→ **TASK ITEM**: Within these records, how many lines hold "width"? Give the number alone.

→ **ENTRIES SUPPLIED**:
⁂

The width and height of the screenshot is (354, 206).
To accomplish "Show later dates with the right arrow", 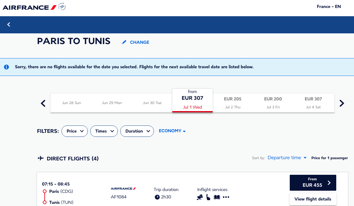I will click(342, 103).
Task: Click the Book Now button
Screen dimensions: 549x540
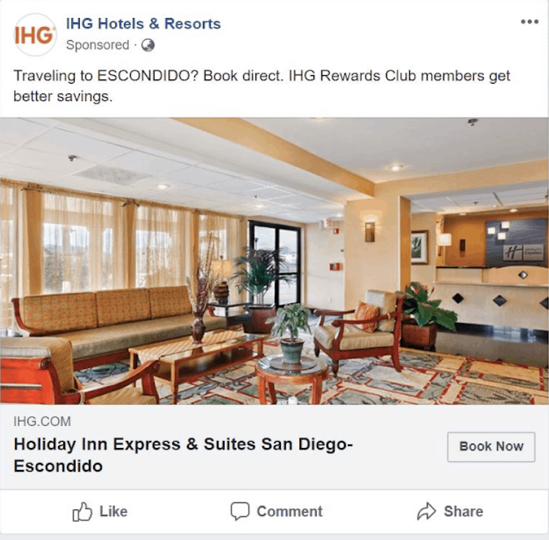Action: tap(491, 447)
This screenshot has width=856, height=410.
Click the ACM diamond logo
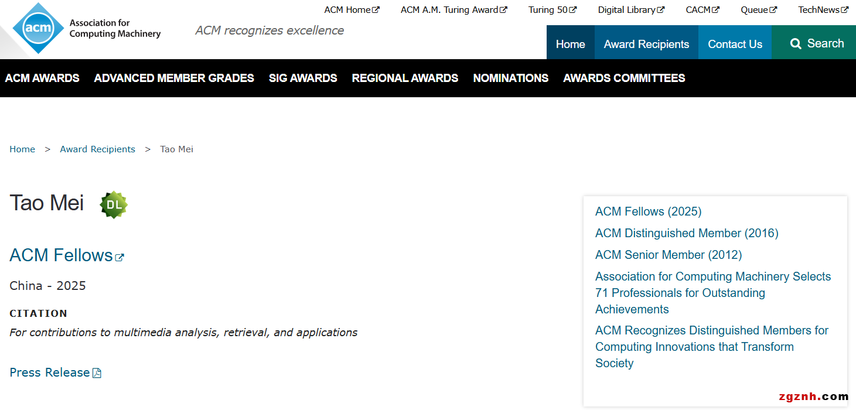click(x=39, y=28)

⁂

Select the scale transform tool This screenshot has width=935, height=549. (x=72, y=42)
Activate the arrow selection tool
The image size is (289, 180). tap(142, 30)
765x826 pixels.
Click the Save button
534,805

⁂

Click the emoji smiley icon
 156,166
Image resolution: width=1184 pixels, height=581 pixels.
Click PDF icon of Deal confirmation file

⁂

→ **SOLUTION TO THIS EXERCISE**: 4